## GIVEN ENTRIES
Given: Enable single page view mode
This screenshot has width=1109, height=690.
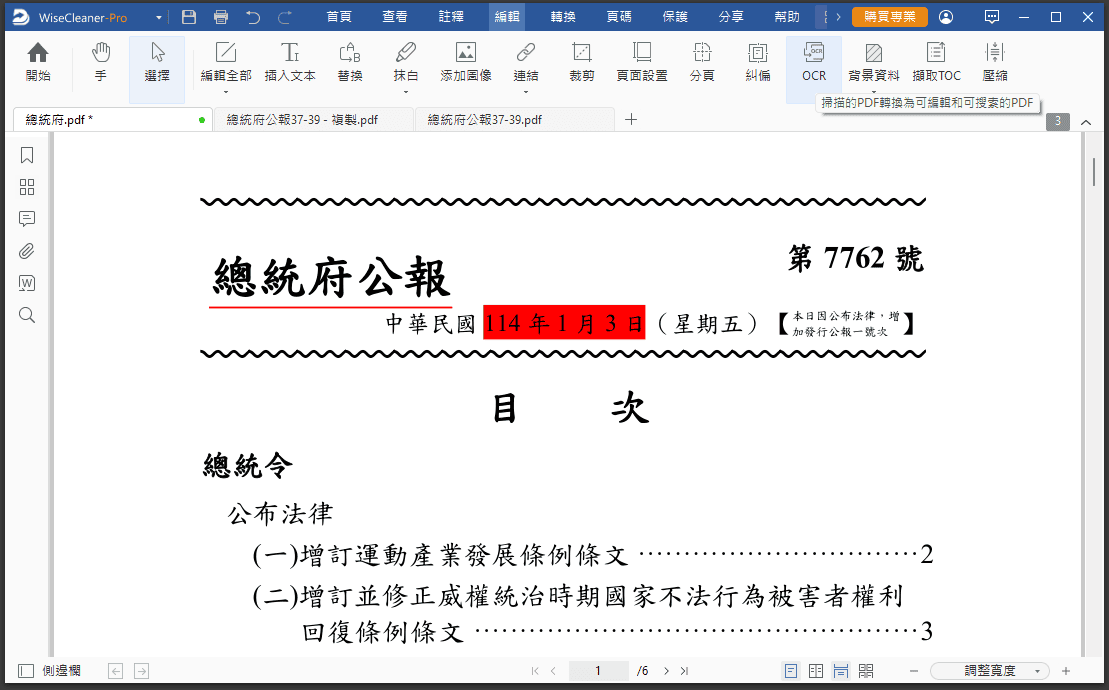Looking at the screenshot, I should [x=791, y=671].
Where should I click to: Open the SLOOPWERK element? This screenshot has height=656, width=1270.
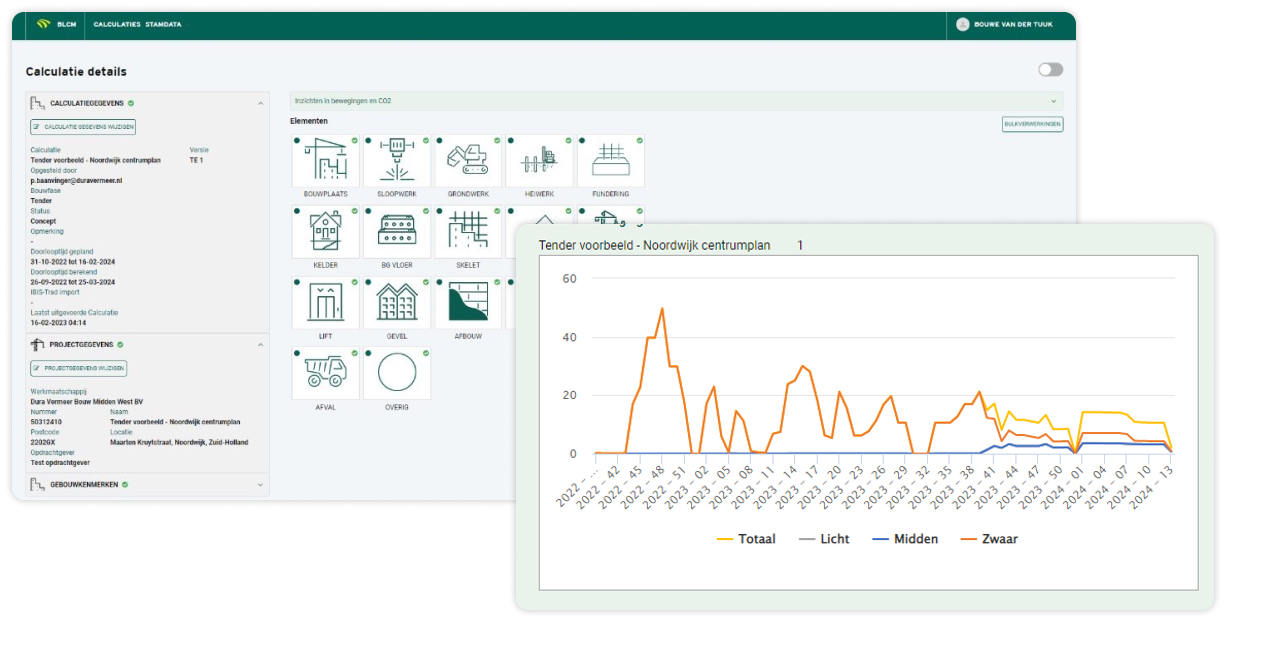[x=396, y=160]
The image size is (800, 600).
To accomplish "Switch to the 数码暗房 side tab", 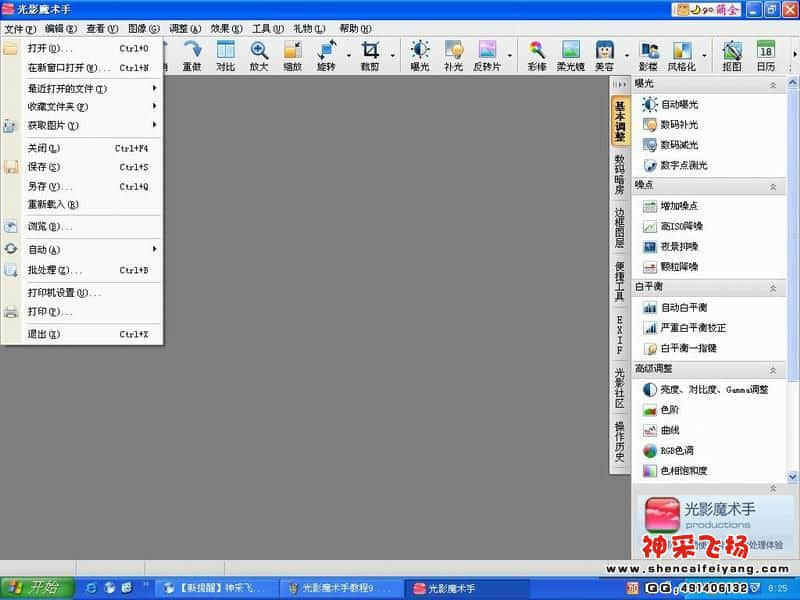I will 620,174.
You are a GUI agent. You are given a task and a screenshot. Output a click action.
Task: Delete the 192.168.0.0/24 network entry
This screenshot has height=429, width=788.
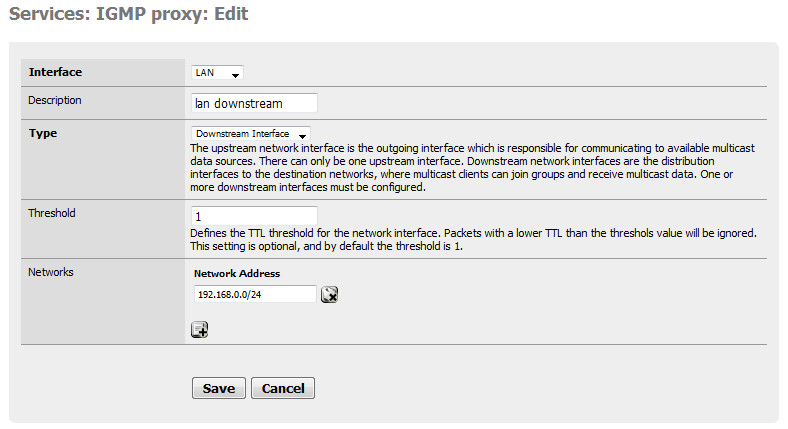pos(329,294)
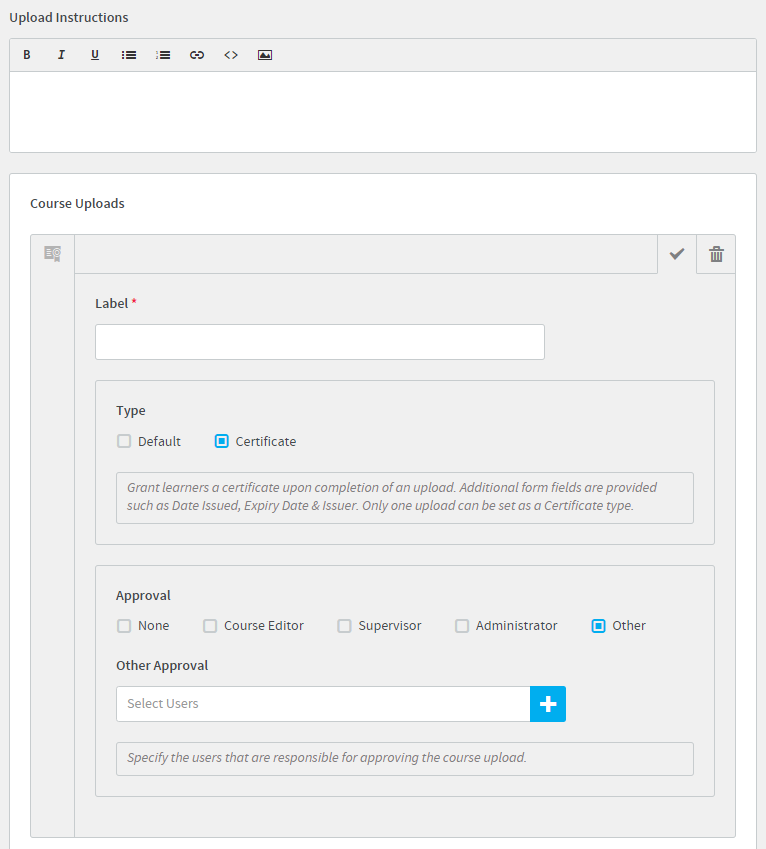The height and width of the screenshot is (849, 766).
Task: Set approval to None
Action: tap(124, 626)
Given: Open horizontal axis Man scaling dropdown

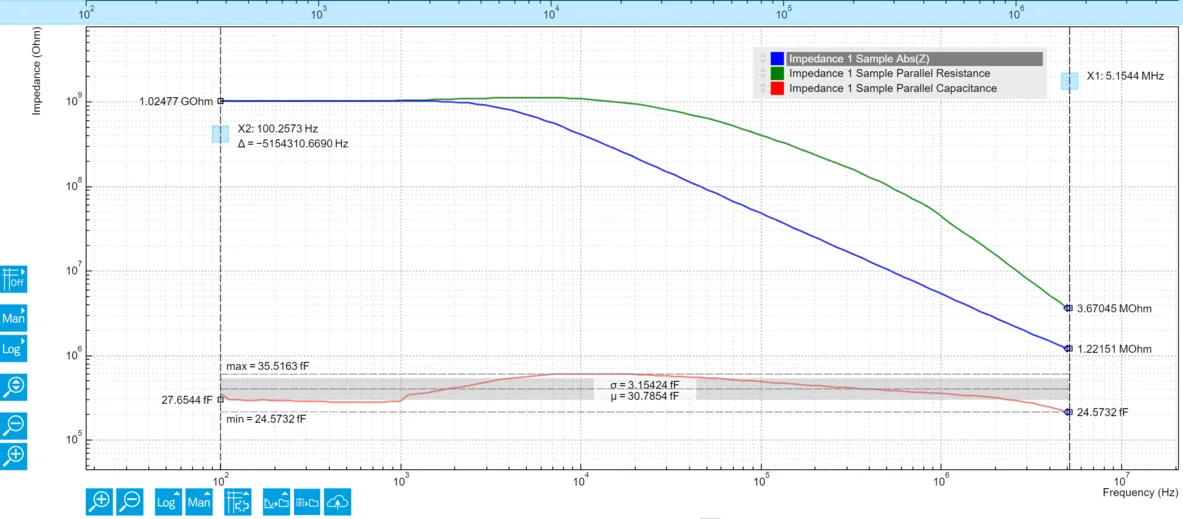Looking at the screenshot, I should click(200, 500).
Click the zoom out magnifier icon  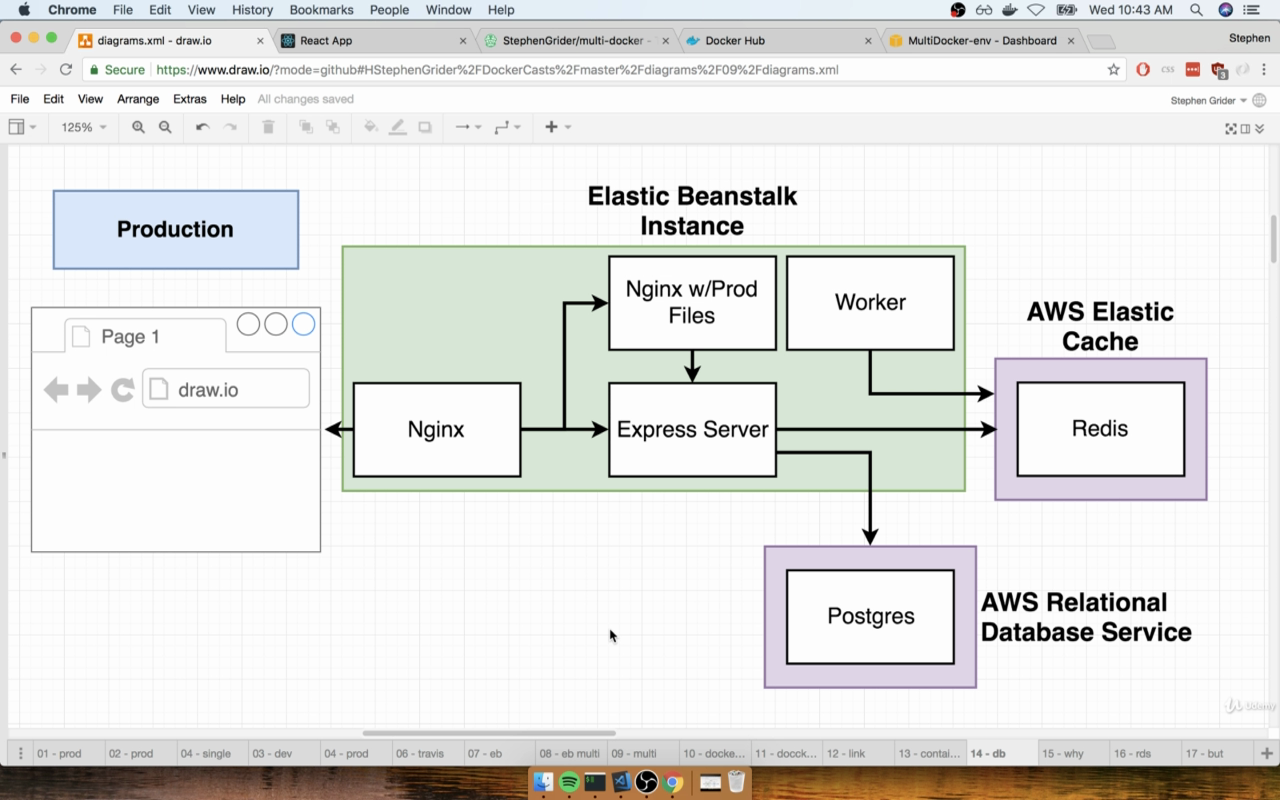click(x=165, y=127)
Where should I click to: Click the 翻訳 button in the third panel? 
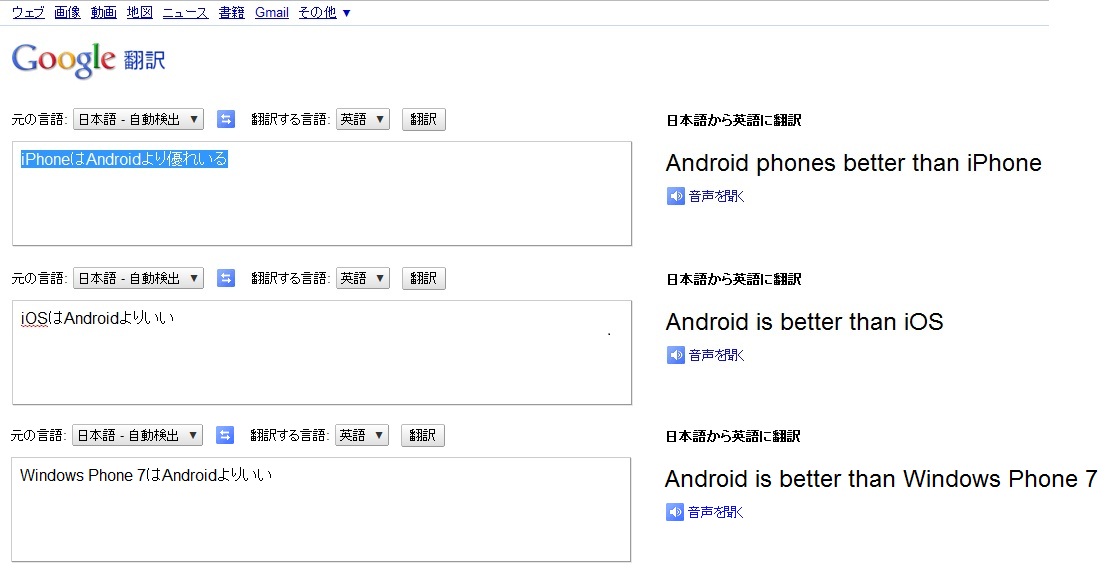422,435
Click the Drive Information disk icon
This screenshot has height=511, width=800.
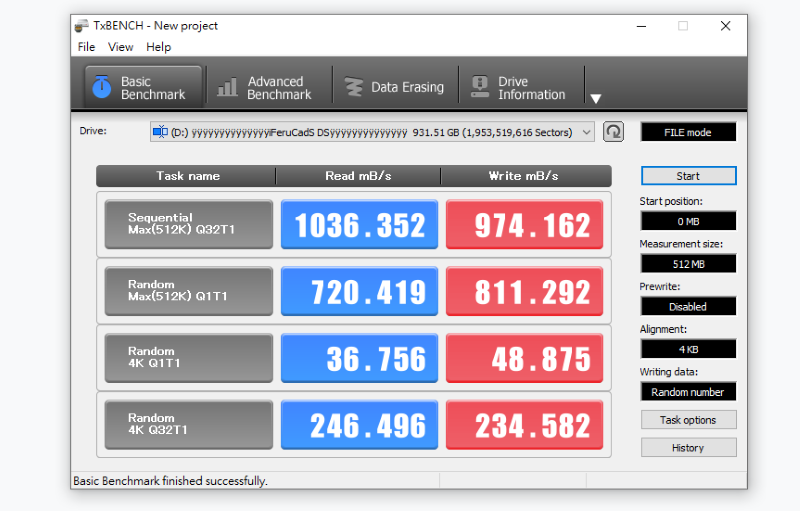[480, 87]
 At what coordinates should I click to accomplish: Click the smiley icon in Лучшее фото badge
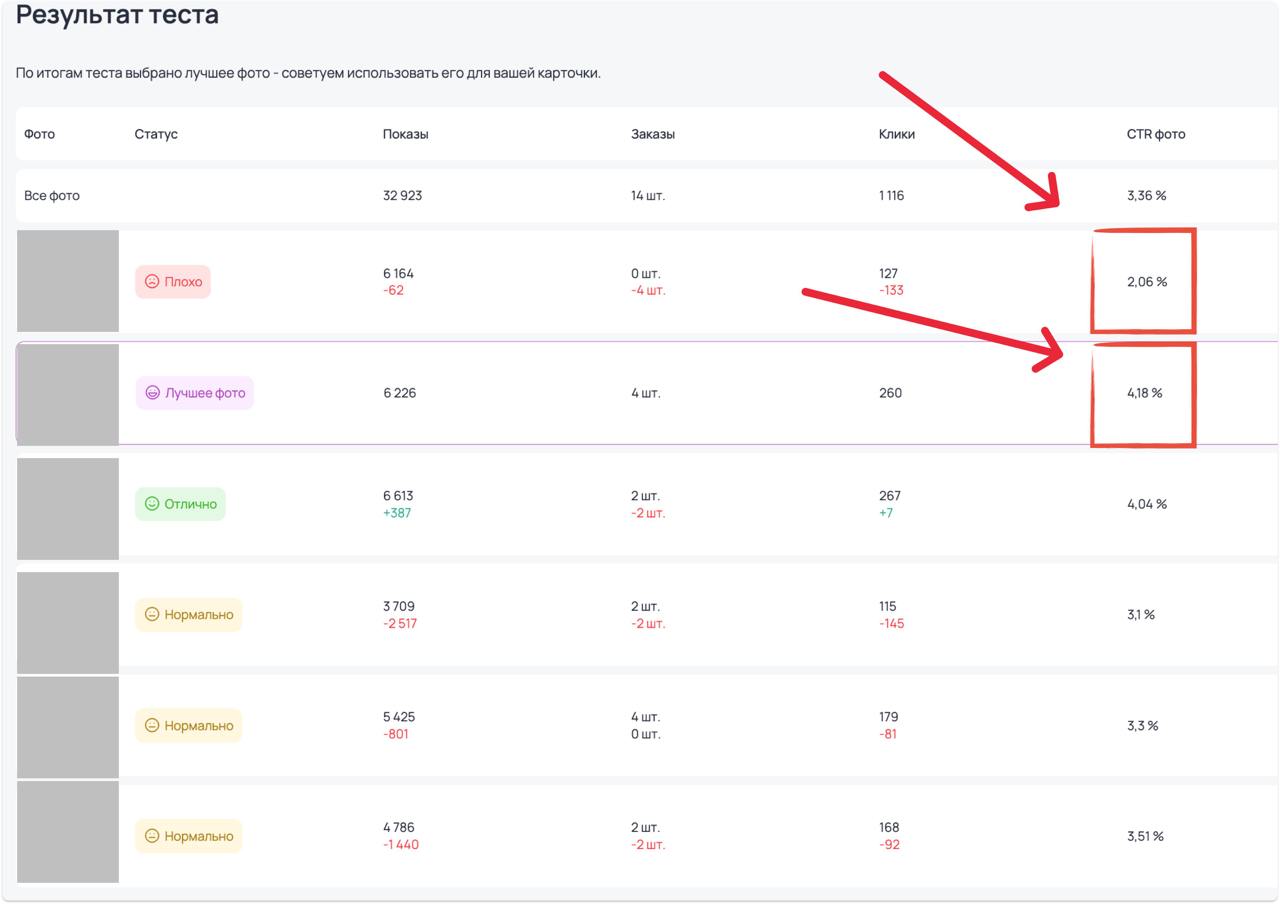[153, 393]
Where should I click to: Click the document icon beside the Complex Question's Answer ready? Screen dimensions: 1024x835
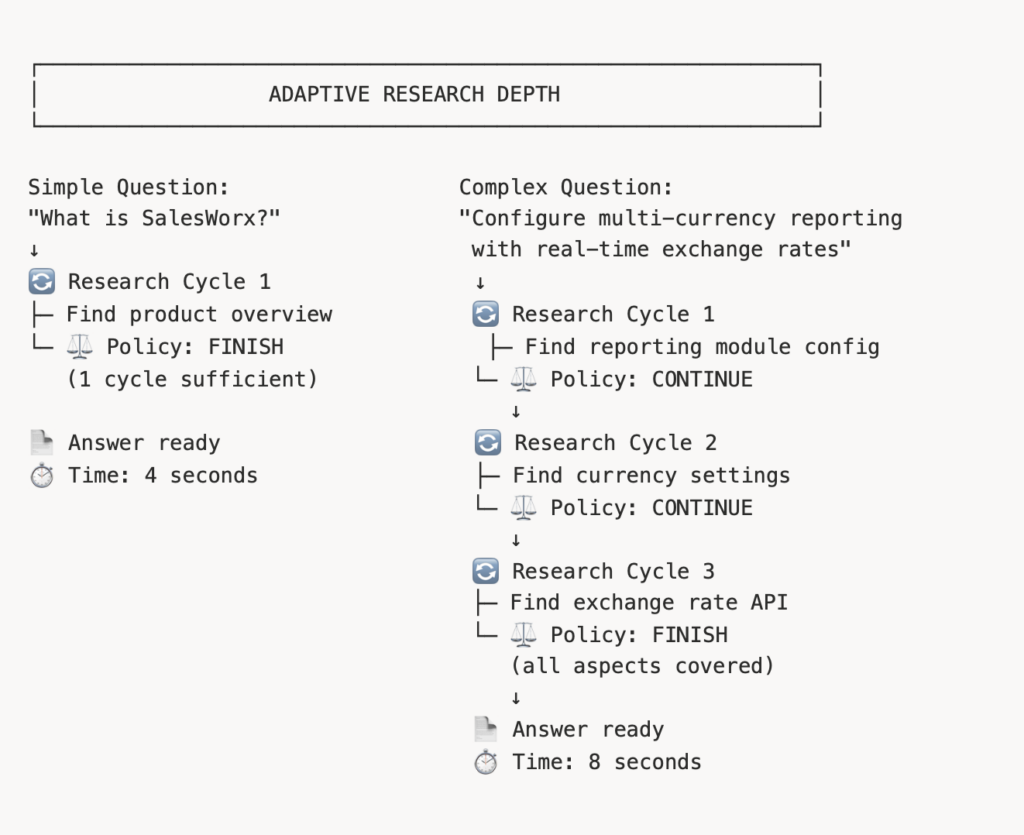(x=486, y=729)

## TASK DETAILS
Retype only the lines from the one with "This screenshot has height=511, width=800." through the final line of the entries, please, and keep the pictures out.

## SOLUTION TO THIS EXERCISE
This screenshot has height=511, width=800.
[480, 87]
 At what coordinates should I click to accomplish: Click the smiley icon in Лучшее фото badge
[153, 393]
Where should I click to: Click the document icon beside the Complex Question's Answer ready? Screen dimensions: 1024x835
(x=486, y=729)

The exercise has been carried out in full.